SOURCE MATERIAL below:
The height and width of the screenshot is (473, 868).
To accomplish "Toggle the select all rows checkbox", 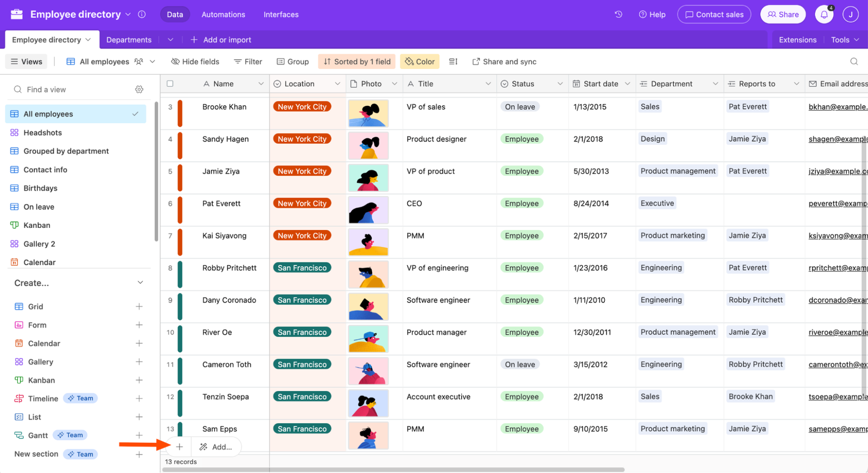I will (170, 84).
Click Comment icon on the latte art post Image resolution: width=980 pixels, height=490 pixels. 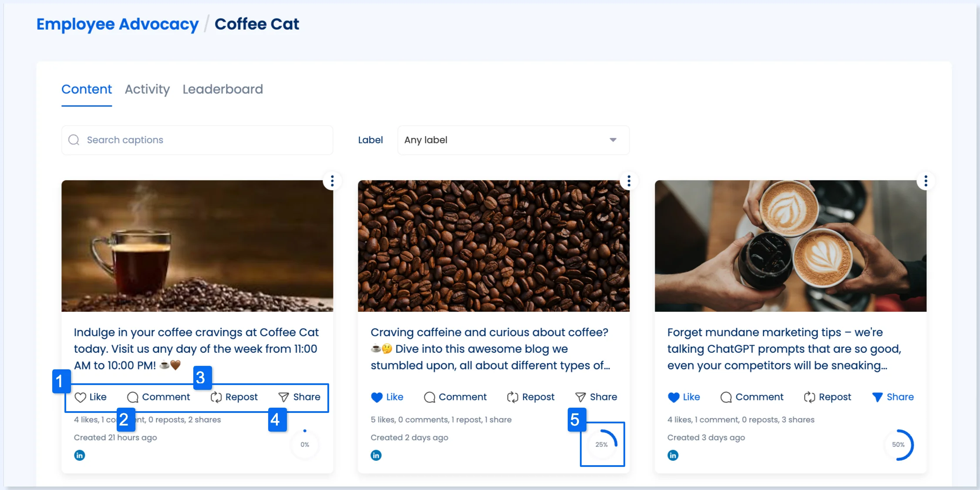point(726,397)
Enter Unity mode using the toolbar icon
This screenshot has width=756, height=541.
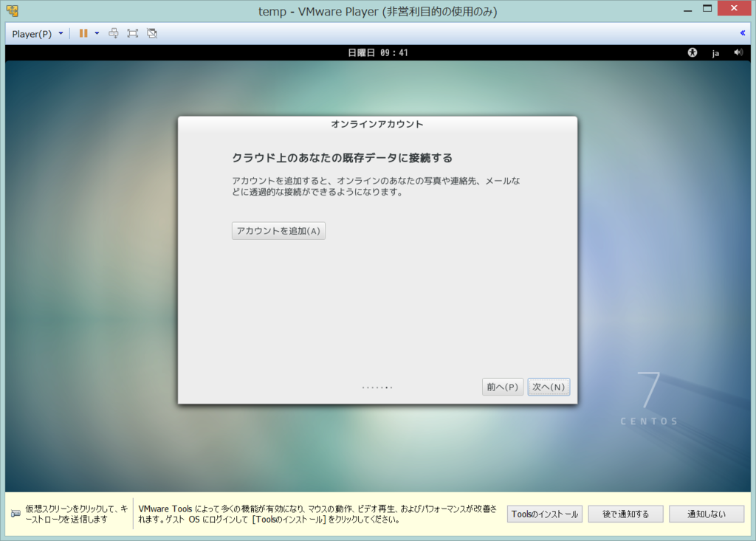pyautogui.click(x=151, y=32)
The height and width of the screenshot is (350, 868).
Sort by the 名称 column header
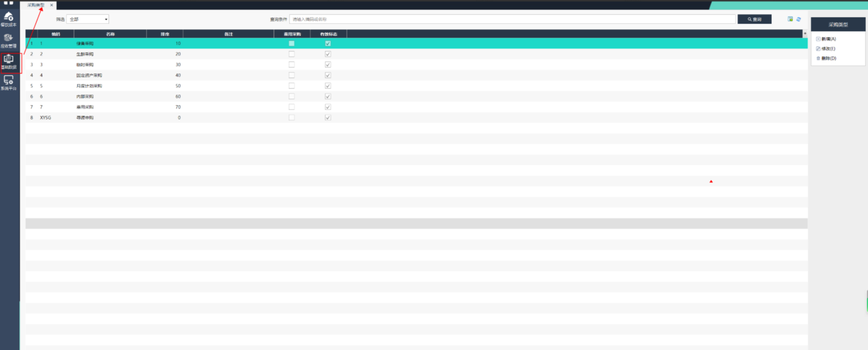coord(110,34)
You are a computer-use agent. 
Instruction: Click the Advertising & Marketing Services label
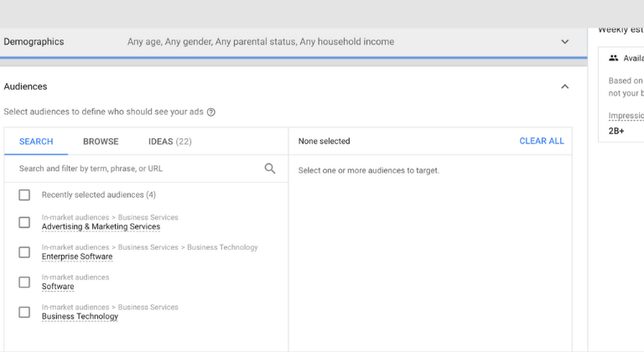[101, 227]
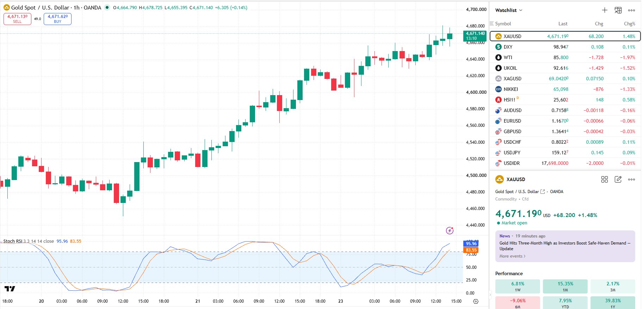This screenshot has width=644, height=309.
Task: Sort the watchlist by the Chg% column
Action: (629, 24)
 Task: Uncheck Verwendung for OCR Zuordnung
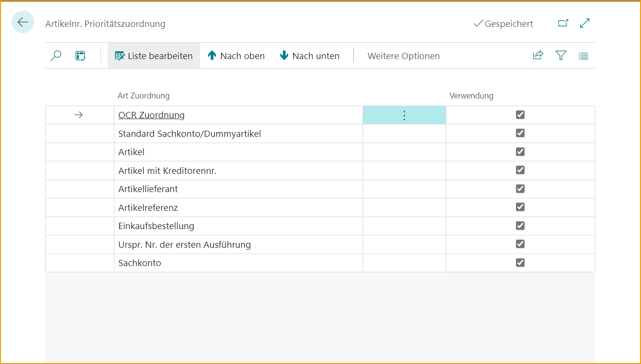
End of SOURCE MATERIAL.
Restate the data exactly, though only from the line that contains "Sort by the 名称 column header" through its last line, both ends included and with the pictures left out.

**YOUR RESPONSE**.
Sort by the 名称 column header
coord(110,34)
You are a computer-use agent. 
Instruction: Click the Advertising & Marketing Services label
[101, 227]
This screenshot has width=644, height=309.
Task: Sort the watchlist by the Chg% column
Action: (629, 24)
 Task: Uncheck Verwendung for OCR Zuordnung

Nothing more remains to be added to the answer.